Archaeological site in Penkridge, Staffordshire, England

Pennocrucium was a Romano-British settlement and military complex located at present day Water Eaton, just south of Penkridge, Staffordshire, with evidence of occupation from the mid-1st century until the 4th century.

The settlement was mentioned in the 2nd century Antonine Itinerary, which described it as lying 12 miles from Uxacona (near present-day Oakengates) and 12 miles from Letocetum (Wall, near Lichfield). The exact site of Pennocrucium was identified only after aerial photography revealed cropmarks in 1946, and excavations were conducted by Kenneth St Joseph over subsequent years.

Pennocrucium was an important road junction on Watling Street – the main Roman road across the Midlands to Viroconium Cornoviorum (Wroxeter) – and was situated 700 metres east of its crossing of the River Penk, with roads leading north to Mediolanum (Whitchurch) and south in the direction of Greensforge near Kinver and Metchley Fort in Birmingham.

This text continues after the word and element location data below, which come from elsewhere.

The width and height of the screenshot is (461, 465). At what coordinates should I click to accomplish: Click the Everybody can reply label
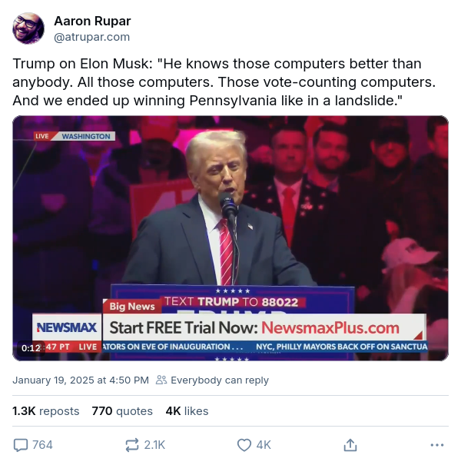(220, 380)
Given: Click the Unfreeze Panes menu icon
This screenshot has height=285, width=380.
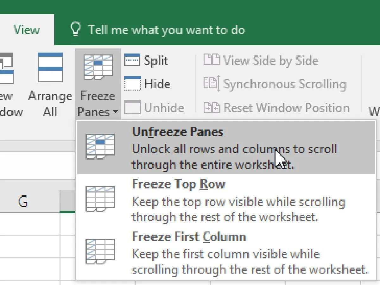Looking at the screenshot, I should click(x=100, y=147).
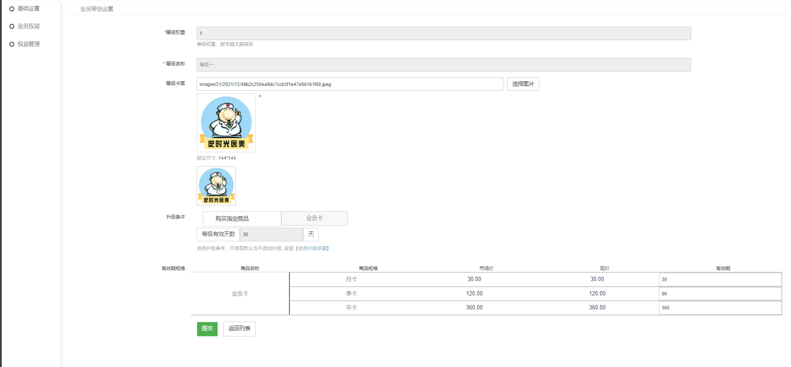This screenshot has width=791, height=367.
Task: Click the 选择图片 button
Action: pyautogui.click(x=523, y=84)
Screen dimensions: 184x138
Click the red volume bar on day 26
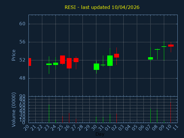pyautogui.click(x=69, y=118)
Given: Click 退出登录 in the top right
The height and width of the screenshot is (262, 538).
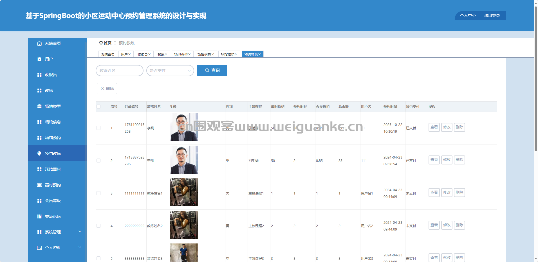Looking at the screenshot, I should click(x=492, y=15).
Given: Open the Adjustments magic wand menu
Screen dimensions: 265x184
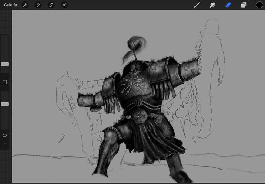Looking at the screenshot, I should pos(38,5).
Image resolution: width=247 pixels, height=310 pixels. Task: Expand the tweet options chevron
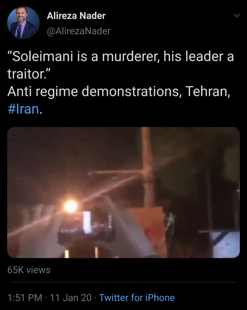(237, 16)
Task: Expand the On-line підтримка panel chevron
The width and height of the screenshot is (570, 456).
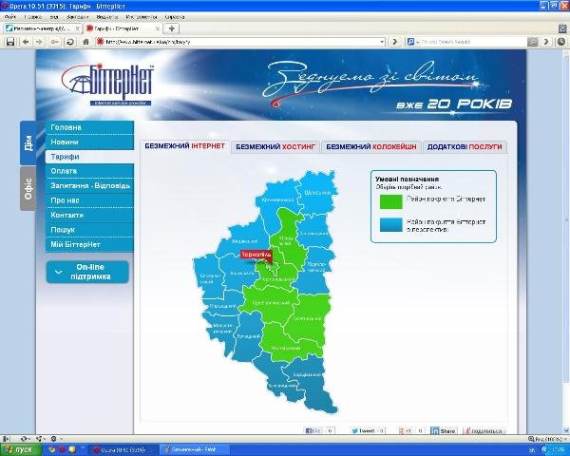Action: 58,272
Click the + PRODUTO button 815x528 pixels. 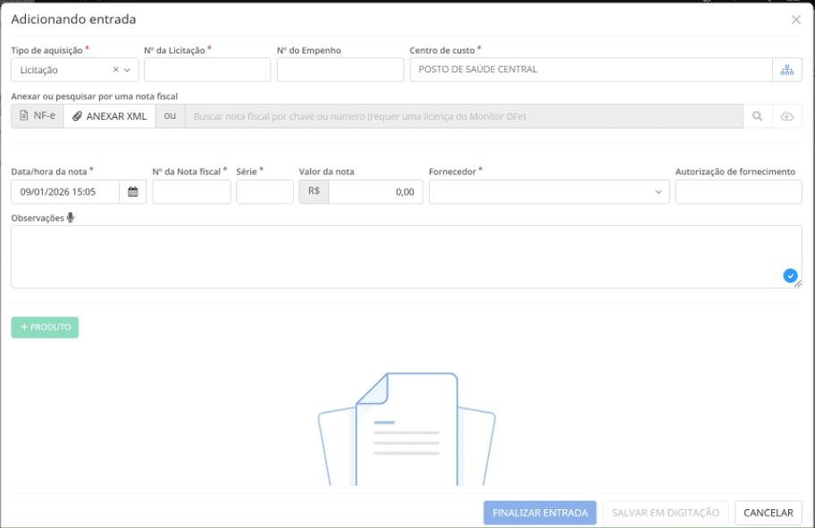(45, 328)
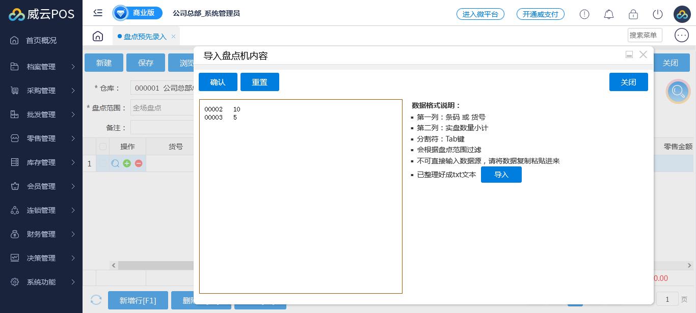Click the red remove row icon

[139, 163]
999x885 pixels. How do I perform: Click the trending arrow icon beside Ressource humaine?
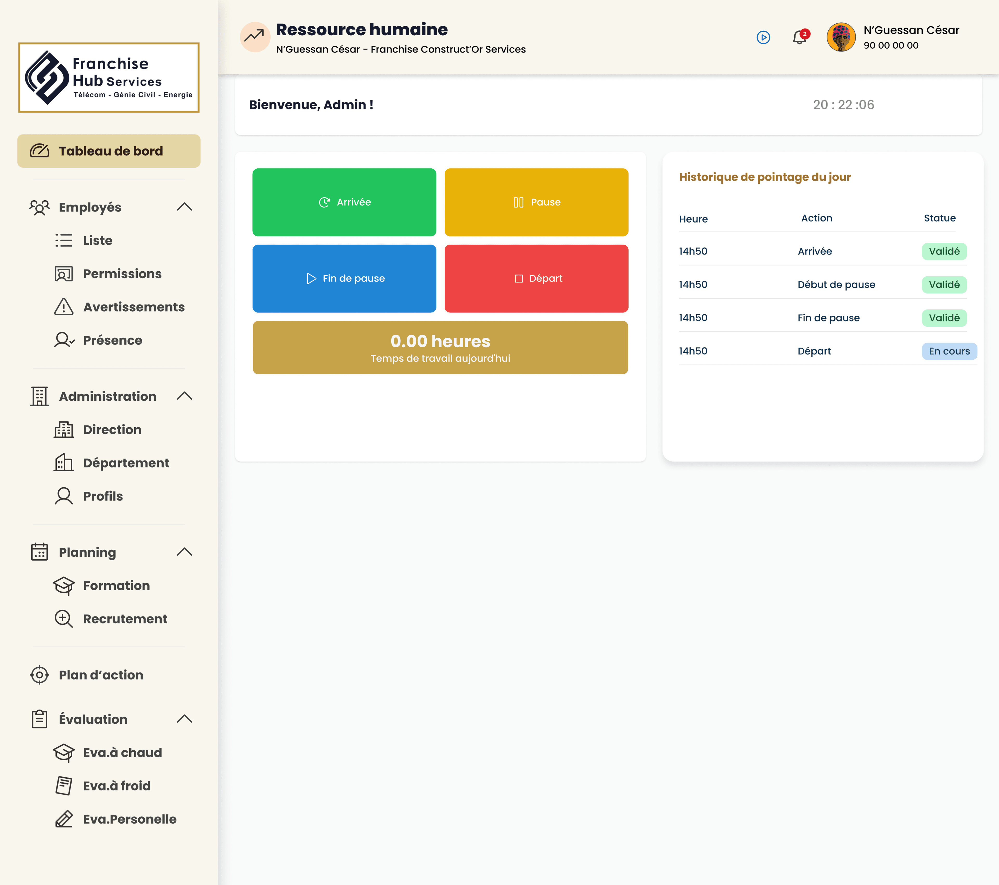point(255,37)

The main civilian defensive site or burgi was a rectangular enclosure approximately 450 ft from north to south and 700 ft from east to west, lying astride Watling Street and surrounded by three ditches. There may have been a civilian vicus around the defended settlement, possibly forming a ribbon development along Watling Street. 800 m to the north east of the civilian settlement lay a large double-ditched enclosure identified as a possible Vexillation fortress, with two smaller forts lying 700 ft south east of the settlement and 200 ft north of Watling Street on the opposite bank of the Penk. Five single-ditched enclosures in the vicinity have been identified as temporary marching camps.